Notwithstanding anything to the contrary in this Agreement, the Executive may,
directly or indirectly, own, solely as an investment, securities of a business
enterprise in Competition with the Company or its subsidiaries which are
publicly traded on a national or regional stock exchange or on the
over-the-counter market if the Executive (i) is not a controlling person of or a
member of a group which controls such business enterprise and (ii) does not,
directly or indirectly, own five percent (5%) or more of any class of securities
of such business enterprise.
(e) Non-Solicitation of Employees.
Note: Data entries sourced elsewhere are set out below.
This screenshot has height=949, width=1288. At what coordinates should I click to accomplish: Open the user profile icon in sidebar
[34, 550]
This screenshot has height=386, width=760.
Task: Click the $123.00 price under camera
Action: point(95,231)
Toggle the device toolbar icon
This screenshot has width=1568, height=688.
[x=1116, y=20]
At all times during the Restricted
Period, the Executive will not directly or indirectly solicit or in any manner
encourage employees of the Company or any affiliate who were employed by the
Company within the six-month period prior to the termination of the Executive's
employment with the Company or any affiliate to leave its employ and will not
offer or cause to be offered employment to any such person; provided, however,
that the restrictions in this paragraph shall not apply to (i) general
solicitations that are not specifically directed to employees of the Company or
any affiliate and (ii) any administrative support staff.
(f) Non-Solicitation of Customers or Suppliers. At all times during the
Restricted Period, the Executive will not knowingly solicit or in any manner
encourage, directly or indirectly, customers of or suppliers to the Company or
any affiliate who were customers of or suppliers to the Company or any affiliate
within the twelve-month period prior to the termination of the Executive's
employment with the Company or any affiliate to terminate or diminish their
relationship with the Company or any affiliate.
(g) Reasonableness. The Executive has carefully considered the nature,
extent and duration of the restrictions and obligations contained in this
Agreement, including, without limitation, provisions of this Section 8 and
acknowledges and agrees that such restrictions are fair and reasonable in all
respects to protect the legitimate interests of the Company and its affiliates
and that these restrictions are designed for the reasonable protection of the
business of the Company and that of its affiliates.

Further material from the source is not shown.